Finding an Apartment in Ho Chi Minh City (Saigon) Vietnam: A Complete How-To

8:40 AM alyshia turchyn 0 Comments

Three months ago I made the biggest move of my quarter-of-a-century life. I packed up two suitcases (when I could have packed 7) and flew 8,648 miles to Saigon, Vietnam, with no place to call my own. Best decision I ever made.

Needless to say, apartment hunting may be a bit easier in Vietnam than it is back home, but it can still be tricky if you're going in blind. So, let's get this show on the road and dive into some helpful tips to make your move over here as graceful as a gazelle.

If you're interested in an apartment tour video to see what my place looks like, I will link it at the end!

1. Don't Look for an Apartment Before Moving to Vietnam 


Not only will this completely stress you out, but because the market for renting apartments moves so fast you'd be wasting your time trying to set up appointments in advance. Trust me, I tried.

What you can do is go online look at different apartments, different areas, different districts and start familiarising yourself with where you think you'd want to live.

2. Book a Hotel for Your First Week


Book a hotel in the city's center a.k.a. District 1.  This way you have walking access to all the touristy places you'll want to hit as soon as you get here. And it's a good way to get to know the madness of the city! Having a temporary home base in D1 also means easy access to all the other districts when apartment hunting.

Tip: Only book your hotel for 1 week, you can always extend your stay if you haven't found an apartment yet. This let's you save money as well.

3. Venture Out to Different Districts


But first, get a sim card. Download Grab (Vietnam's version of Uber, which is totally safe, I use it everyday). This gives you the ability to venture out to all of the surrounding districts and explore where you'd want to live. You'd be surprised by the cute and cozy pockets you can find in D3, D7 and D2.

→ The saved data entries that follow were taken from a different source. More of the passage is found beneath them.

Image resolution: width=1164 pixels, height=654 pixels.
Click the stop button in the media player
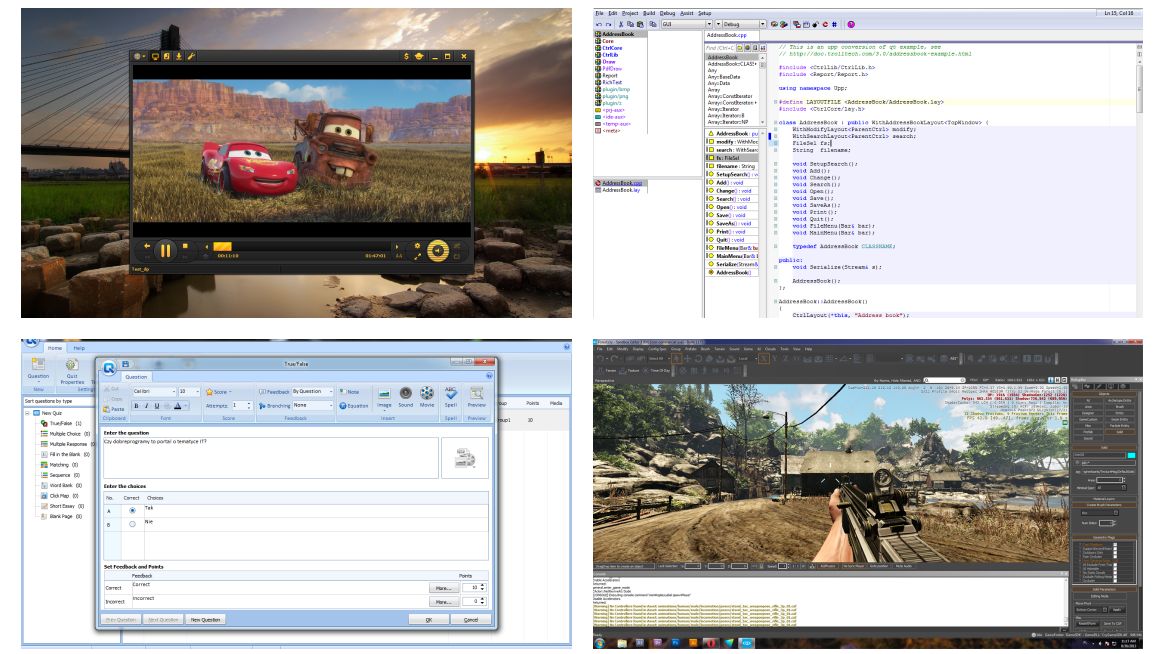pos(185,245)
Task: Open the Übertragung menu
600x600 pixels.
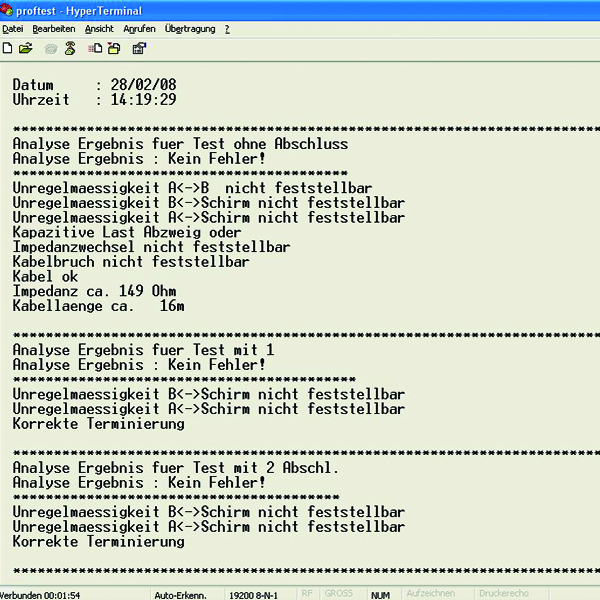Action: (x=190, y=29)
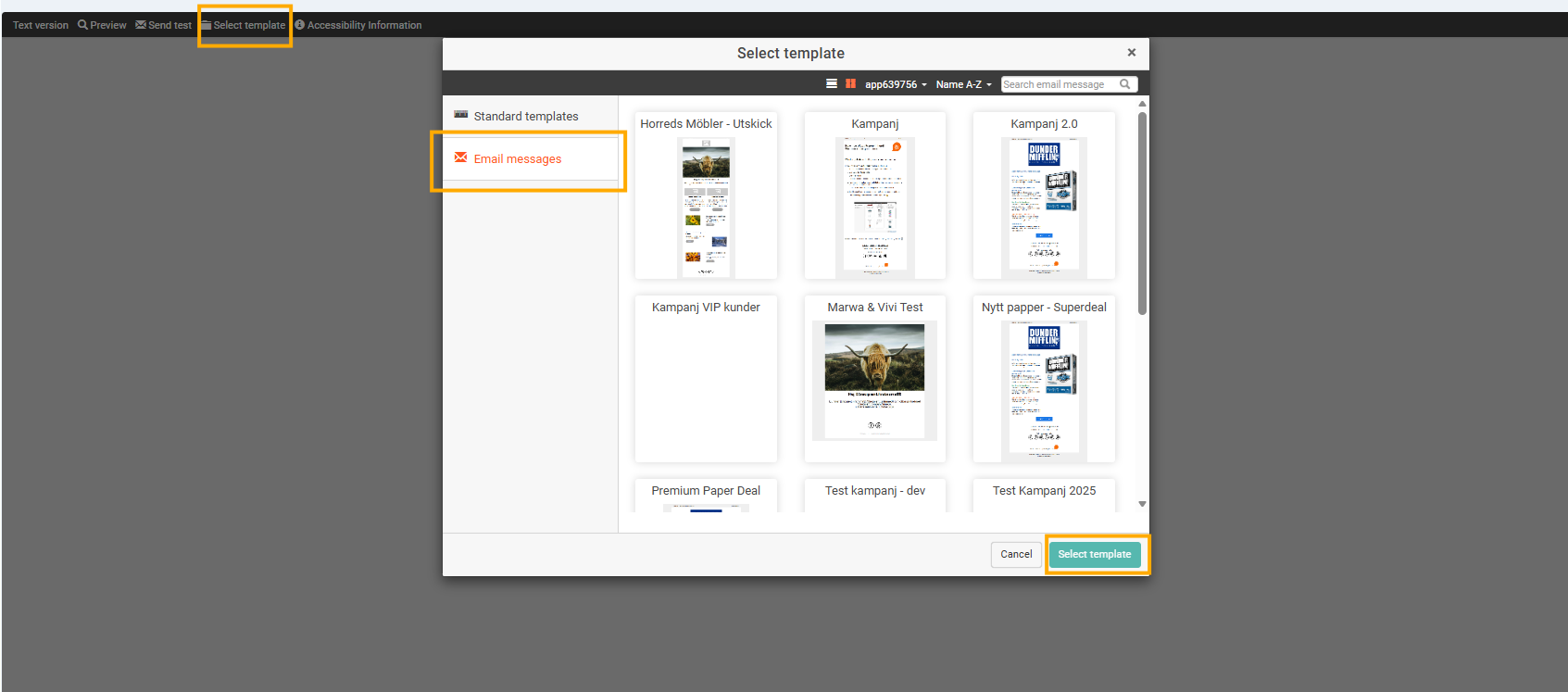Close the Select template dialog

click(1132, 53)
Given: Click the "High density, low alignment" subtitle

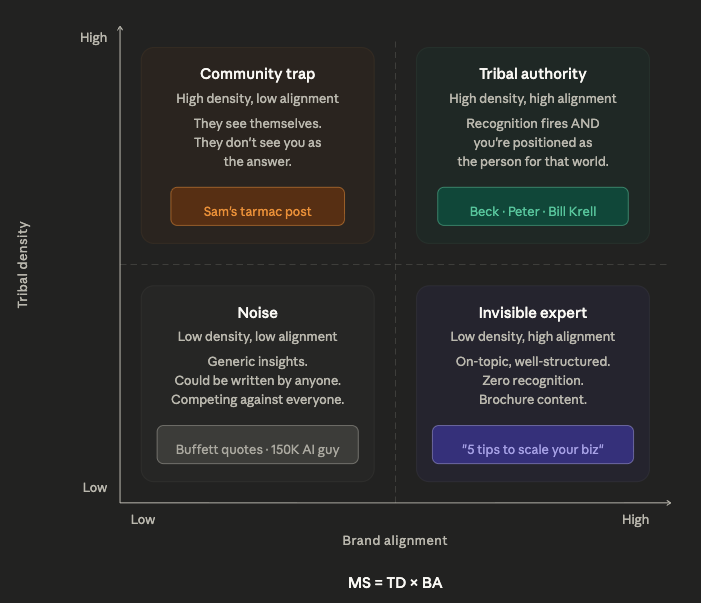Looking at the screenshot, I should click(257, 99).

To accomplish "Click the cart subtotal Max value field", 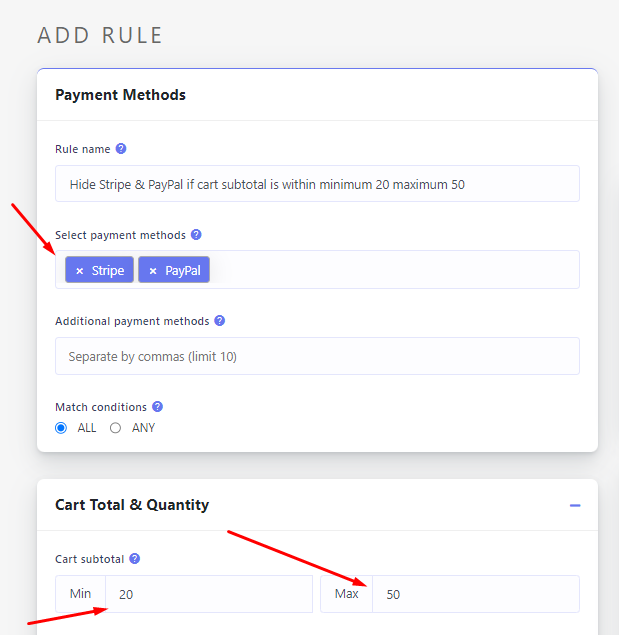I will (475, 594).
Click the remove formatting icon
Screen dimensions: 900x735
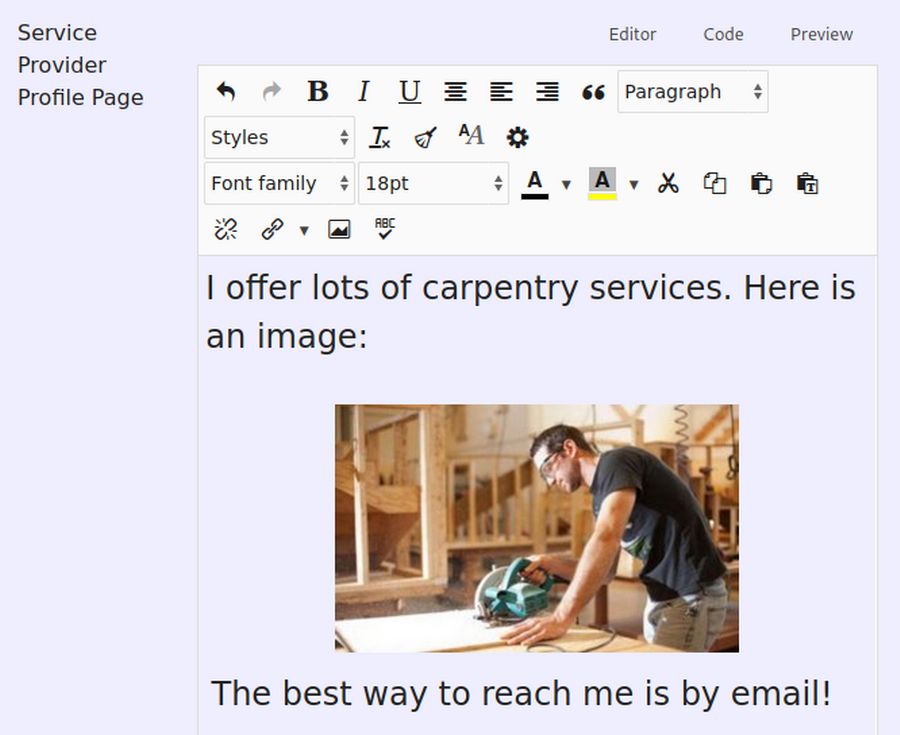click(380, 137)
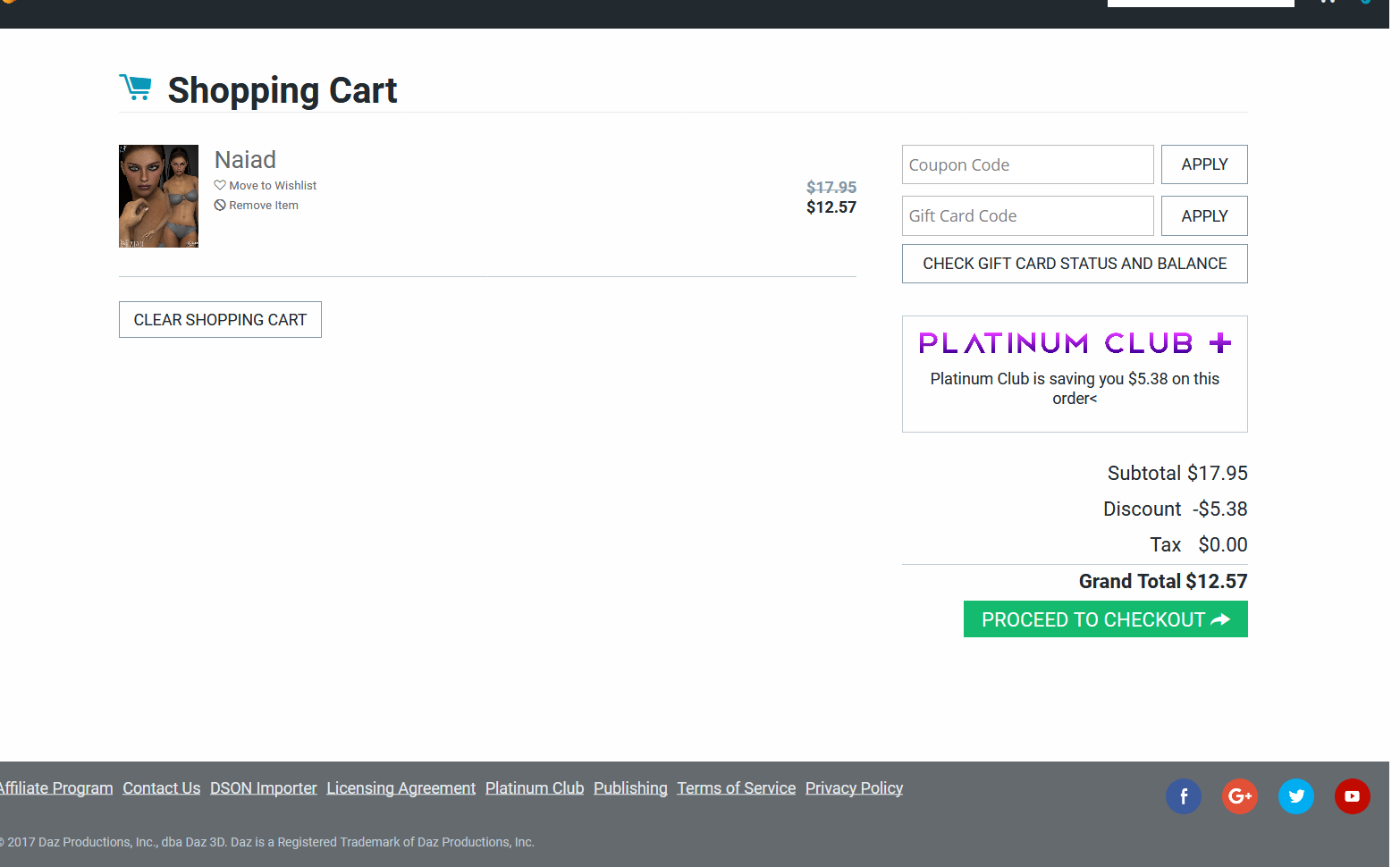This screenshot has width=1400, height=867.
Task: Proceed to checkout
Action: click(x=1105, y=619)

4. Join the Facebook Groups and Book an Agent


The more apartments you see, the more likely you are to get one that you'll end up liking. Joining the Facebook groups is what landed me in the place I'm in today. Legitimately, all you need to do is conger up a post of what you're looking for, where you want to live and what price you're willing to pay and you'll get direct messages for days! The littlest amount of effort I've put into finding an apartment, ever.

Facebook Groups to Join for Apartment Hunting:

     

Facebook Groups to Join for Expats:


If Facebook groups aren't your thing you can always book an agent through Hoozing.com. They will take you around the city and show you different apartments based on what you're looking for.

5. Don't Say Yes Until You Barter


If you plan on staying long term, 6 months to 1 year, you can try your hand at bartering the price of rent down. Bartering is common, so don't feel you're being rude. If it's a no, it's a no, but it doesn't hurt to try!

Also, if you prefer to pay month to month you can try to sway the contract in that direction. This will allow you to see if you like the district and the rental you're living in.

6. What You Can Expect to Pay


Once you sign your contract you'll pay first months rent as well as the security deposit, which is typically another month's rent.

My 1 bedroom fully furnished, serviced apartment in D2 is $450 USD per month. And yes, there are many cheaper options out there, it just depends what you are looking for. This includes laundry once a week, cleaning twice a week, bed sheets changed once a week, internet, cable and drinking water.

This doesn't include water or electricity which is standard in Vietnam and you're going to have a hard time trying to find an apartment where this is included. But, for reference this is what I typically pay a month for both: water: $3-5 USD and electricity $20-30 (that's with using minimal AC).